Bauhaus hareketi, diğer renk teorilerinde görüldüğü gibi, renk temelli, güçlü ve çok yönlüdür. Bauhaus, temsiliyetin ötesinde düşünmeye iten bir renk anlayışıdır. Renk seçeneklerinde gerçek duygusal ağırlığına karşı koyulmasını zorlaştırır ve zihinlere renk kullanma konusunda yenilikçi ve güçlü yollar açan alternatifler sunar.

Renkle ilgili çalışmalar tarih boyunca devam etmiş renklerin oluşumuna ve tanımlanmasına yönelik birçok teori geliştirilmiştir. Geliştirilen renk teorileri, sadece sanat dönemleri ve sanatçıların renk kullanımları üzerine önemli farklılıklar yaratırken, çeşitli sanatsal ve endüstriyel alanı da etkilemiştir.(fotoğraf, grafik, seramik vb.)

1.2.1. Renk ve Işık İlişkisi

Renkler ışığın edimleridir. Ancak bu bağlamda renkler ışık hakkında bilgi verir. Renkler ve ışık arasında birebir bir ilişki vardır; fakat her ikisi de tamamıyla doğaya aittir; çünkü gözlerin algılama biçimine göre şekillenir.

Göz, varlığını ışığa borçludur. Tamamen dürtüsel olarak göz, ışığı gördüğünde, ışık için şekillenir. Işıkla göz arasındaki doğrudan bir ilişki vardır. Her ikisi de aynıdır.
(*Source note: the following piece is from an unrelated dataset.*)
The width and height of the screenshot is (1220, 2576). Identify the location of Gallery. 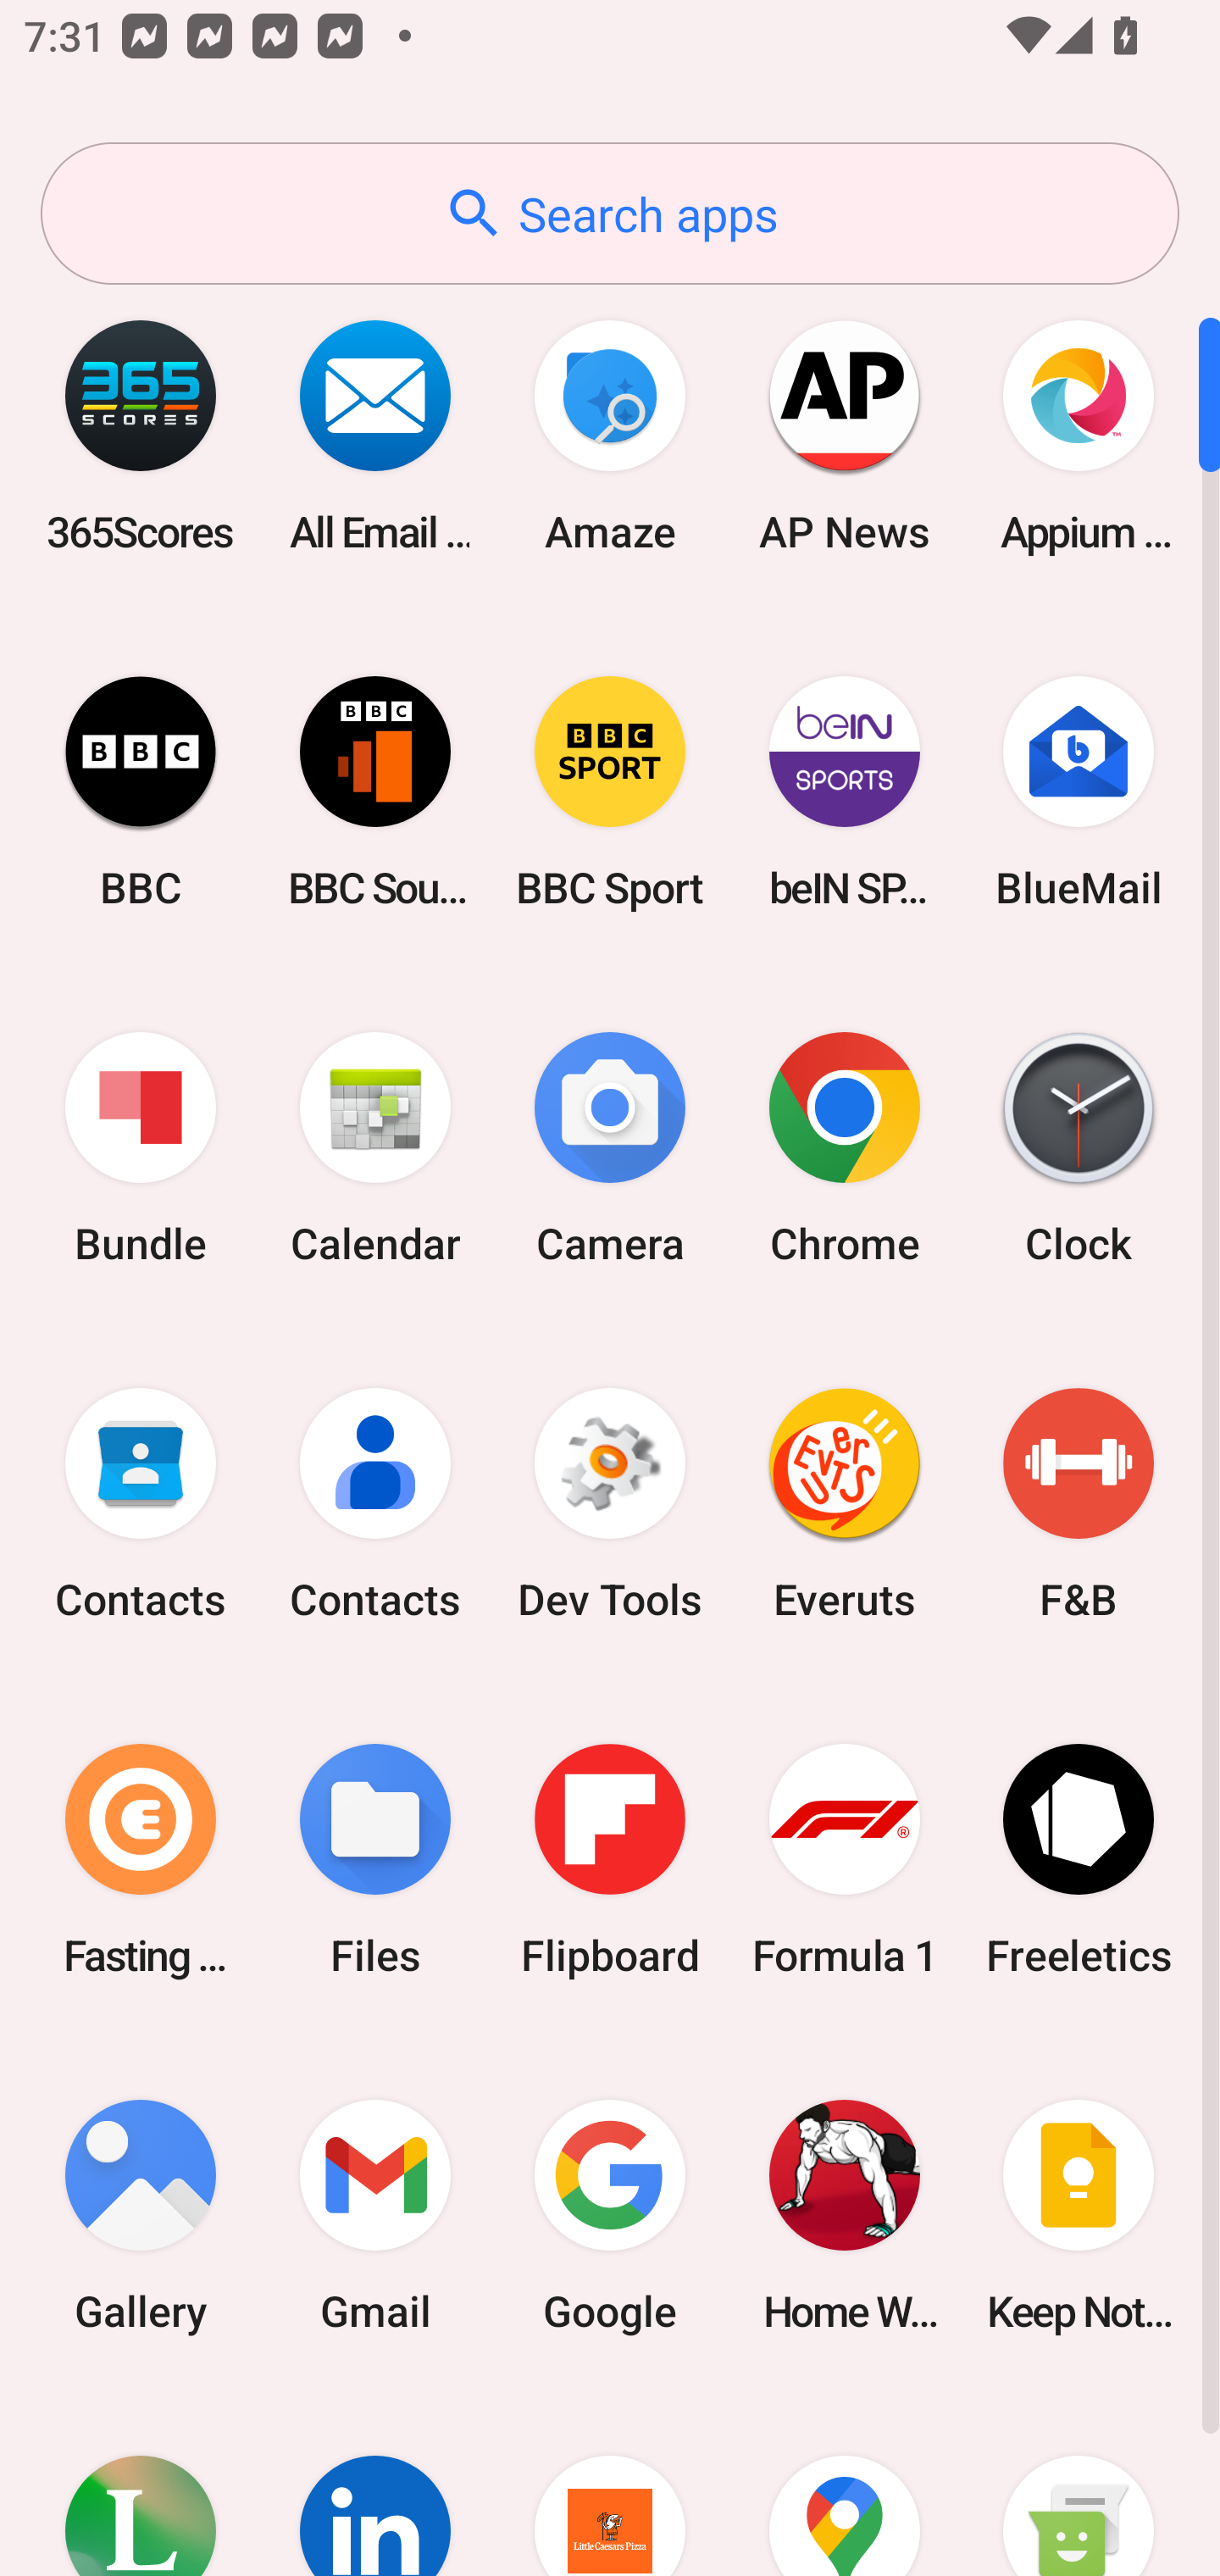
(141, 2215). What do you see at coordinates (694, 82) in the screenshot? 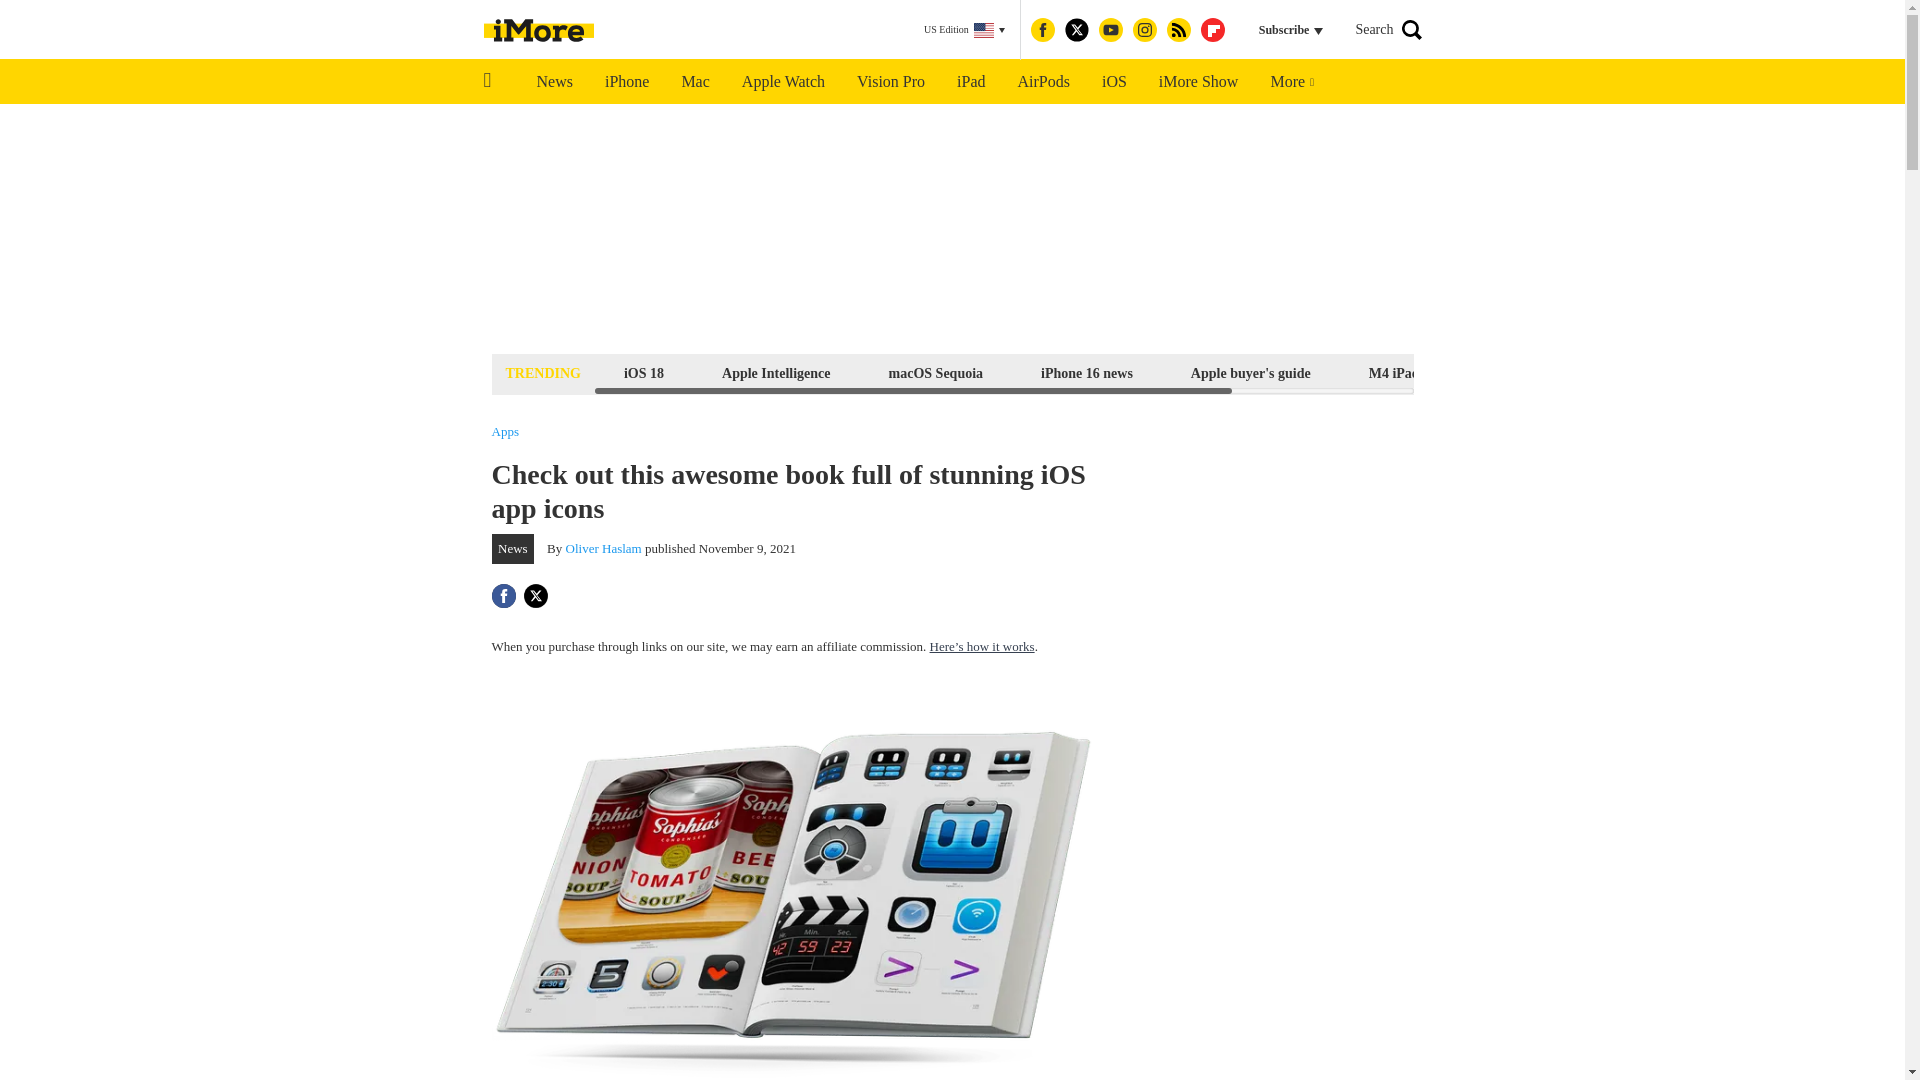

Göz, mekanik bir tepkiye maruz kaldığında ışık ve renkler öne çıkar.

“Renk için, ışık ve karanlık, açıklık ve koyuluk; daha genel ifadeyle ışık ve ışıksızlık gerekmektedir. Işıkta, sarı diye niteleyeceğimiz bir renk oluşur; karanlıkta ise başka bir renk, mavi olarak tanımladığımız bir renk ortaya çıkar. Her ikisi, dengeli saf durumda karıştırıldığında, yeşil olarak adlandırdığımız üçüncü bir renk ortaya çıkar. Fakat her iki orijin renk de kendi içinde yoğunlaşarak veya koyulaşarak yeni görüntüler yaratabilir. Her ikisi de kızılımsı bir görünüm alabilir ve bu kırmızı renk öyle belirgin olabilir ki, içindeki orijin mavi ve sarı renklerin esamesi dahi okunamaz. Fakat en katışıksız arı kırmızı fiziksel olaylarla, ‘sarımsı-kırmızı’ ve ‘mavimsi-kırmızı’ uçlarını birleştirerek yaratılır. Bu, renk görüngüsünün ve yaratılmasının canlı ve uygulamaya geçilmiş yaklaşımıdır. Özel olarak hazırlanmış mavi ve sarıya hazır bir kırmızıyı da alarak, yoğunlaştırarak yaptığımızı tersten karıştırarak elde

23

edebiliriz. Sonuçta temel renk öğretisine konu olan renkler, kolaylıkla bir renk çemberi içerisinde toplanabilen bu üç ya da altı renktir” (Goethe, 2013, s. 70).

Renk; diğer tüm doğa olgularından olduğu gibi, ayırarak ve karşıtlık kurarak, karıştırarak ve birleştirerek, ayırttırarak ve nötrleştirerek, iletişim kurarak ve paylaşarak ifade eder.